▸ **STORED RECORDS**
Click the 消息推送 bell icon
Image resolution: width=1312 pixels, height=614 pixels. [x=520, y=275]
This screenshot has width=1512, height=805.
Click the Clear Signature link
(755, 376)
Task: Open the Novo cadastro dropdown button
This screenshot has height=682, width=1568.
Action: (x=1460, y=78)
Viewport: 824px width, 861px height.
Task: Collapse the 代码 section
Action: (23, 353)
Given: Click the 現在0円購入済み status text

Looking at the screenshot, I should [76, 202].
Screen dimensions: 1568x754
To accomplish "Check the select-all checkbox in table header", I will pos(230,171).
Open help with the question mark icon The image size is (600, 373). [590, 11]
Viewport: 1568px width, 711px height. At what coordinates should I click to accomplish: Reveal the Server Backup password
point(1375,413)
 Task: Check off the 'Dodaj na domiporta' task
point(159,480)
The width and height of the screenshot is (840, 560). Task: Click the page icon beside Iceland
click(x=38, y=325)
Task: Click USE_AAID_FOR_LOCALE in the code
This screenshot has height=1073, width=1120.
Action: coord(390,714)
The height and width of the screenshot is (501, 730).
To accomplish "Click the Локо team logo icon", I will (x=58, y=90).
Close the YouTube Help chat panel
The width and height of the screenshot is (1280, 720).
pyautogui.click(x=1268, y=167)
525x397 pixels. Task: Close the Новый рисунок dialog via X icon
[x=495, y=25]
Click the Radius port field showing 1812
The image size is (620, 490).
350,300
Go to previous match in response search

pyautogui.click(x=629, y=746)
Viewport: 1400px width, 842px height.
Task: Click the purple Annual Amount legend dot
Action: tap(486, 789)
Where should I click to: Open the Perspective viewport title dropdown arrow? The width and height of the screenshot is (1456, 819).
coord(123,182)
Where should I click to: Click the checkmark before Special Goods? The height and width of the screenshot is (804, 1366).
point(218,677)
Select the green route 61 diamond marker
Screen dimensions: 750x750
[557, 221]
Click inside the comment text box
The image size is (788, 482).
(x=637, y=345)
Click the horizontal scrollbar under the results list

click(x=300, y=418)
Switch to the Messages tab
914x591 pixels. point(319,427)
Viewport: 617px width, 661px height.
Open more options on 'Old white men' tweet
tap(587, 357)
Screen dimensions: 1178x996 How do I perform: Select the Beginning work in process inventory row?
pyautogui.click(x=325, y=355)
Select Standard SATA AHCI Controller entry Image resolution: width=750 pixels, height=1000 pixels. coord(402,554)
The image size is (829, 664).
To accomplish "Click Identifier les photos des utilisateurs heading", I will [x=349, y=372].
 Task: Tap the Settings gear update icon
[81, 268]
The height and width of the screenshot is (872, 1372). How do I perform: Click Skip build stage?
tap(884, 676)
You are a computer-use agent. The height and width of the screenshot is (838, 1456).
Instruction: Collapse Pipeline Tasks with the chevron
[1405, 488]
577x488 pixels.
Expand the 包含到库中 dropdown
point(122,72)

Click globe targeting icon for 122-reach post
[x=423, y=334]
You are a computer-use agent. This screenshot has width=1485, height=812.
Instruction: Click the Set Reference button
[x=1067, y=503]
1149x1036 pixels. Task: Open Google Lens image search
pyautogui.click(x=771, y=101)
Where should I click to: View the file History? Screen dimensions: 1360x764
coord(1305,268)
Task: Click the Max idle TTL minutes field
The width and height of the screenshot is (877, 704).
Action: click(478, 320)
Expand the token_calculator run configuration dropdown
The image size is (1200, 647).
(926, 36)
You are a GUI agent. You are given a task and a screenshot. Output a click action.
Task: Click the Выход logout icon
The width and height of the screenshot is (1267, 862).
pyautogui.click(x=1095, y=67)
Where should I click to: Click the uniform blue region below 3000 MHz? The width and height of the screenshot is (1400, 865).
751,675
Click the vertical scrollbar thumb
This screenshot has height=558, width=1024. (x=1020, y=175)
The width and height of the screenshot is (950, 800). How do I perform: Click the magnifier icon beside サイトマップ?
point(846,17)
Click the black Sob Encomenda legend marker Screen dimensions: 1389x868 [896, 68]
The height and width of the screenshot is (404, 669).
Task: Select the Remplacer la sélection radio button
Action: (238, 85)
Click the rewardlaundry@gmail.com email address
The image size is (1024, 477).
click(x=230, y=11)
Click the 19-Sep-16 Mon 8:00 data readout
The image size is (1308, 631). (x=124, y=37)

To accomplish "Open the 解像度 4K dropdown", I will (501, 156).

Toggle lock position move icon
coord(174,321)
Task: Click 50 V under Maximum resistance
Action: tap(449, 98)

▸ **REQUEST**
Find each line in the records above that contains the word "under" and copy those lines out in full.

▸ **FINAL RESULT**
Click the horizontal scrollbar under the results list
Task: Click 50 V under Maximum resistance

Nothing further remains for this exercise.